Fantasy Baseball 2020: What to expect in 2020?
The season officially began last night, but most teams will be making their debut today or tonight. So, now seems as good a time as any to finally address fantasy baseball in 2020. Those of you that have been following the site know I haven’t been focusing on the here and now for awhile. Part of that is by design. I honestly thought the here and now would never get here. However, I have organized a few thoughts about how the current state of being will affect fantasy baseball this year.
Questions about format
There is only really one question that matters as it pertains to format: free or not free. I play in a few leagues every year and none of those leagues treated the abbreviated season in the same way. Some leagues switched formats because a head to head format didn’t make any sense. Some of them kept it the same and just went about it the best way they could. Either way, that’s not the question that most fantasy players ask themselves going into the season and it’s not the most interesting question now.

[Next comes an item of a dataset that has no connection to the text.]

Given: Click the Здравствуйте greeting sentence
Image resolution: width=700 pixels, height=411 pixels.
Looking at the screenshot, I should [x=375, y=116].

The most important question is whether I should play in a money league/contest or not. Honestly, I can’t answer that question for you in even the best of circumstances. That depends on each individual person and their comfort level with gambling. I remember playing in a local golf tournament and getting paired up with a guy I’d never met. He immediately asked how much we would be playing for that day. Then I think he introduced himself as Bill. That wasn’t an enjoyable round for me. My tolerance for gambling is pretty low.
However, you should remember one thing. If any expert tries to tell you they know how this season will go they are full of something. None of us really know what we are talking about right now. If you aren’t an expert and you want the chance to beat one then this might be your best chance. Experts win because they do the research, understand trends, and know how data can help them over a 162 game schedule come out on top. All of those things go out the window in a 60 game sprint.
How do the expanded playoffs effect the season?
I think the biggest effect on the season will be the trade deadline. You can usually split the baseball world into thirds in a traditional season. There are ten playoff teams. So, a third know they are in the playoffs or have a really good chance. A third know they are out of the playoffs, and the other third has to make up their mind along the way. At any time by late July you could have an equal number of buyers and sellers. That always makes the trade deadline a little fun.
This year you have more than half of the league already in the playoffs. You could imagine maybe six or seven more teams thinking they have a legitimate chance to get there. That leaves only six to eight teams that know they will likely be out of the hunt. When you have upwards of 20 teams wanting something and only a half dozen in position to sell, that changes the dynamic dramatically.
In a shortened season that means most teams will put their best foot forward. Usually, the bad teams have given up by midseason. There will be fewer bad teams by that definition and even then they will have more incentive to at least give it the old college try. Independent of factors like illness (COVID), injury, and fatigue, you will see regulars playing more often for competitive purposes. Plus, the universal DH will likely keep guys in the lineup more often as well. National League teams in particular will likely use the spot as a way to rest regulars, but keep their bat in the lineup.
My Best Guess
It seems hypocritical to come out and give advice right after saying I had no idea of exactly what would happen. So, take this as an educated guess and nothing more. It would seem logical to say that the group most effected by this format will be the pitchers. They didn’t get a full spring training and the shortened season could turn strategy into more of a tournament style of baseball.
So, if I were to focus my energy on anything in terms of my fantasy squad it would be to make sure I have as strong a regular lineup as possible. That also means having quality backups at as many spots as possible. We will likely see more injuries and time lost for COVID than we have in past seasons. For instance, Juan Soto and Clayton Kershaw were scratched right before their openers because of COVID and injury respectively. I imagine this will be a common occurrence.
The successful fantasy owners HAVE to watch the waiver wire and pay attention to the news more closely this year than in seasons past. There will be more adjustments than ever before. It also means that the winner will be the luckiest player and not necessarily the best player. Of course, this could be comforting or unsettling depending on your point of view.